Mas Bagas melipat seragam kebanggaannya. Lalu disodorkan perlahan ke arahku.
"Simpan ini baik-baik, ya, Jeng," ujarnya dengan suara bergetar.
"Sudah kau pikirkan keputusanmu?" Aku menatapnya tak berkedip. Ia melempar pandang ke luar jendela.
"Bukankah sejak kecil cita-citamu ingin menjadi seorang tentara?" kuraih lengannya yang berotot. Aku bergelayut manja di sana.
"Aku berhutang budi pada kedua orang tuaku, Jeng," ujarnya setengah mendesah.

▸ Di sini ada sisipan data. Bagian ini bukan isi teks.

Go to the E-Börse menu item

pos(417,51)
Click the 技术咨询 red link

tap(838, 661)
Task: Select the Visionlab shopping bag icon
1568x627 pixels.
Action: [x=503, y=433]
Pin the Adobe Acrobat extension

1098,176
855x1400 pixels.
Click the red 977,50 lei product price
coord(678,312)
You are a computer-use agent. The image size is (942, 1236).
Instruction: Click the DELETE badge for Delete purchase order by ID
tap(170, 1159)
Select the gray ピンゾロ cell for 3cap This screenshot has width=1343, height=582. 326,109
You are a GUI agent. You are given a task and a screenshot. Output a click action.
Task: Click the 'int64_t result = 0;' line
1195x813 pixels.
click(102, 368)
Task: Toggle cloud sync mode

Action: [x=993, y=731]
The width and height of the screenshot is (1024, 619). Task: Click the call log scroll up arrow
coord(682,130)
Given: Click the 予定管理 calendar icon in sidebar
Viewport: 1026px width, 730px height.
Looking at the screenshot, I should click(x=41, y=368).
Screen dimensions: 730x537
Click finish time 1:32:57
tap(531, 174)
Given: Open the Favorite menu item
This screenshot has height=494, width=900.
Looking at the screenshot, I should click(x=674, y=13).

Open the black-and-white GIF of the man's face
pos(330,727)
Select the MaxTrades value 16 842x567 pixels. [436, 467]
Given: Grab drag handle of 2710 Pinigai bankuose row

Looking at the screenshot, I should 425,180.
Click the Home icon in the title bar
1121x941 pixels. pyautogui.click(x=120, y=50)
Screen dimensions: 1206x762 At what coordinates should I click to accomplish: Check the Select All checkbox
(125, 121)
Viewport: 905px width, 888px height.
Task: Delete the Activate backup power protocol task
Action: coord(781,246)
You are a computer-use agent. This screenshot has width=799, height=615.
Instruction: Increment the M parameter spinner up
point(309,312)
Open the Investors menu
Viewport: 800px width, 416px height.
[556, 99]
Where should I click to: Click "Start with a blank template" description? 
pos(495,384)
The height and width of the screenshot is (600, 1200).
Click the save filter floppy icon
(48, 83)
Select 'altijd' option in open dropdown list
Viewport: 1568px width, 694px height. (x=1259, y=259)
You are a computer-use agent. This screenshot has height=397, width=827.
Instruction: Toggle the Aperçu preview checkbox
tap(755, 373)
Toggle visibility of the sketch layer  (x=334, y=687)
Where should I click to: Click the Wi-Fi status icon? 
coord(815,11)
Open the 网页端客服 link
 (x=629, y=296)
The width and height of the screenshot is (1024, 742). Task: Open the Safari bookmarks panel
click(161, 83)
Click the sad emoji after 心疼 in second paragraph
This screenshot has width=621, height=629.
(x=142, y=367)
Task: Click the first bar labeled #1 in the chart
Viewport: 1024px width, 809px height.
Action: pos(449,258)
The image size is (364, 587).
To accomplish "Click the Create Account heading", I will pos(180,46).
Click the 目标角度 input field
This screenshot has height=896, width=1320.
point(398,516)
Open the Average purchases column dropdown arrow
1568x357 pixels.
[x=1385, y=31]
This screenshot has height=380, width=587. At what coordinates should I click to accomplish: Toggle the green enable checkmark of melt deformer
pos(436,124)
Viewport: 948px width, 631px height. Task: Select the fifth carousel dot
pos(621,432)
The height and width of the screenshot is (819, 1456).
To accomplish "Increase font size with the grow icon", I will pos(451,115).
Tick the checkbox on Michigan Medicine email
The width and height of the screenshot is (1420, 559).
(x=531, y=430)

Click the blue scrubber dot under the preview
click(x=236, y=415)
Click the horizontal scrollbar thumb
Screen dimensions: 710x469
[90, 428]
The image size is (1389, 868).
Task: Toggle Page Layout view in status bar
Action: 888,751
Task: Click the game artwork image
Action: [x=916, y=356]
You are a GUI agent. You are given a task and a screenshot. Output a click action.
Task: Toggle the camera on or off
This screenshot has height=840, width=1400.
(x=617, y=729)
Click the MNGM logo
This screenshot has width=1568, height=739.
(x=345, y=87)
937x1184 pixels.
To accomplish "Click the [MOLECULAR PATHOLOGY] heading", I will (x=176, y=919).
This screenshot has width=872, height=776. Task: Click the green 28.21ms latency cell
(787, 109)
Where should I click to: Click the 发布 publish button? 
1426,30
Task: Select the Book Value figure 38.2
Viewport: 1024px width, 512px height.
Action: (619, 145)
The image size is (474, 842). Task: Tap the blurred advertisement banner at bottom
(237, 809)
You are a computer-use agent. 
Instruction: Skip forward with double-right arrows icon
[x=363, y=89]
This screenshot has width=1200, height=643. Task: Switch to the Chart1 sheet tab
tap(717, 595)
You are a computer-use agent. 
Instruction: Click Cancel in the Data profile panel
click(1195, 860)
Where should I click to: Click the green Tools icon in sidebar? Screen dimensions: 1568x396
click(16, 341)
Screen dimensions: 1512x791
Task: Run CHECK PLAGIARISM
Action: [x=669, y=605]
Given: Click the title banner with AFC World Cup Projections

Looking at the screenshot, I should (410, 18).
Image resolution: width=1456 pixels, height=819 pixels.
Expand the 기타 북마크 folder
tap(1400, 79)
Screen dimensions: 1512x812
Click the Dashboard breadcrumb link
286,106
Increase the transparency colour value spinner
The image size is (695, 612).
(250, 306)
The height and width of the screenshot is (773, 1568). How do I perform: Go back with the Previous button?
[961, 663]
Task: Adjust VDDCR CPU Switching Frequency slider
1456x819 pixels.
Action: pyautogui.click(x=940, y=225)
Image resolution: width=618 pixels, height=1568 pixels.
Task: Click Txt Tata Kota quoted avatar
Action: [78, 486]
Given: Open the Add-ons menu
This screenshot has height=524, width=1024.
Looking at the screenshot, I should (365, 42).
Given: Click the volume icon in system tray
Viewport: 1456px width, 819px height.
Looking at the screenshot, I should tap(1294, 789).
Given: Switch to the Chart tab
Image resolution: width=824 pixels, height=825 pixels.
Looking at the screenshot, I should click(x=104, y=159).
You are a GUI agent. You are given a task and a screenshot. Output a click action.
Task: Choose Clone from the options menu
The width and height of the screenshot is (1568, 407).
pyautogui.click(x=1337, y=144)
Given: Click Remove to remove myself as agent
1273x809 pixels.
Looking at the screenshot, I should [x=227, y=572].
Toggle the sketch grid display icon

"Hutang budi apa?" aku berjinjit dan mendekatkan bibirku hingga menyentuh belakang cuping telinganya.
"Selama ini Ayah dan Ibu sudah berjuang mati-matian mengangkat derajadku. Memberiku yang terbaik, memanjakanku, dan mempermudah segala urusanku."
"Orang tua memberi yang terbaik bagi anak-anaknya memang sudah kewajiban, Mas. Bukan sebuah tindakan yang mesti berbalas budi," aku menyentuh pipinya yang tirus. Mas Bagas terdiam. Sebenarnya aku paham--sangat paham, bagaimana perasaannya saat ini. Ia sedang mengalami ewuh pakewuh. Dilema. Bingung mesti bagaimana menempatkan diri.
"Jika yang ditawarkan Ayah dan Ibu bertentangan dengan hati nuranimu, kau punya hak untuk menolak, Mas. Politik bukan duniamu. Kau terbiasa memegang senjata, bukan memegang mikrofon untuk berorasi."
"Sudahlah, Jeng. Aku tidak suka berdebat." Ia melingkarkan lengannya pada pundakku.
"Mulai sekarang Mas harus menyukainya! Mas bisa belajar berdebat denganku!" sindirku. Mas Bagas terdiam. Perlahan ia melepas rengkuhannya, merapikan ujung lengan kemejanya yang kusut. Lalu mengecup keningku dan berjalan melenggang menuju ruang tamu.